Sound familiar? 1,298 people died that day at the hands of the Imperial Japanese Army because they lived close to land the Japanese controlled in the Hebei Province of China in 1941.

How about this — a militaristic governing organization took over an 880-square-mile locality, arrested the leadership, and instituted harsh assimilation policies. They incorporated indoctrination into the education system over multiple years, encouraging hatred of their enemies and lauding the virtues of suicide.

It’s not Gaza — it’s Okinawa.

When the United States invaded Okinawa as a part of WWII, the estimated population was between 450,000 and 500,000, of whom 100,000 were Japanese military or militias. The battle resulted in 49,151 U.S. casualties, including 12,520 killed or missing and 36,361 wounded. Japanese military casualty estimates range from 84,166-117,000 deaths. Additionally, 149,634 non-combatant Okinawan people died.

War is brutal.

There were no ceasefires. There was no flow of relief supplies to civilians behind enemy lines. “During the battle, the Imperial Japanese Army showed indifference to Okinawans’ safety, and its soldiers used civilians as human shields or outright killed them. The Japanese military also confiscated food from the Okinawans and executed those who hid it, leading to mass starvation, and forced civilians out of their shelters.”

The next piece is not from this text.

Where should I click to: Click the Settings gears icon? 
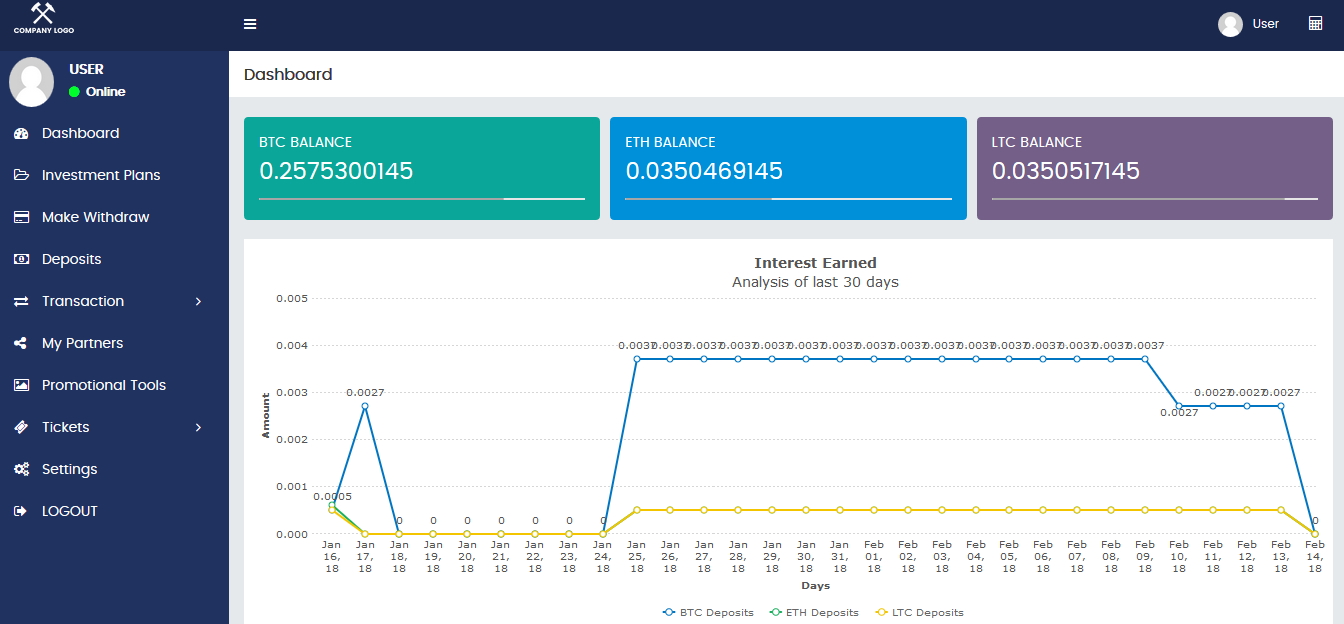tap(21, 469)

The U.S. forces pressed on for a full 82 days of sustained combat operations. The end result was the unconditional surrender of the Japanese military. The Japanese fought from underground in caves and tunnels they had constructed and were blasted or burned out using artillery, tanks, and infantry armed with machine guns, grenades, and flamethrowers. Civilians, having had years of indoctrination that the U.S. forces were raping, atrocity-committing barbarians, often committed suicide.

War is not neat or tidy.

Civilians on a battlefield get hurt or die — often. That’s what’s happening in Gaza right now. There should be no ceasefires or respite for a brutal enemy. There is only unconditional surrender or elimination of the evil Hamas regime that committed atrocities against civilians, has failed Gaza Palestinians, and now treats them with contempt, using them as human shields and hoarding supplies for Hamas members.

Japan recovered from WWII. The evildoers that committed atrocities were held to account — seven Japanese leaders were turned over to the victorious forces, found guilty, and hanged by 1948, with many others sentenced to terms in prison of up to life in duration. We were not at war with the Japanese people, much as we are not at war with the Palestinians. Once the cancer that is Hamas is eradicated, along with the genocidal “from the river to the sea…” call for the elimination of the nation of Israel, the victors should establish a compassionate government similar to what was done by General MacArthur in post-war Japan coupled with a modern-day Marshall Plan to actually help the Palestinian people prosper.

In the meantime, be prepared for many more deaths. Evil must be eradicated and “never again” be allowed to rise up and kill innocent civilians. We did it before in WWII; Israel can do it now. We in the international community need to allow them the freedom to do so. And China — with its history of the Panjiayu Massacre described above and its response to the 1937 Rape of Nanjing — should fully agree.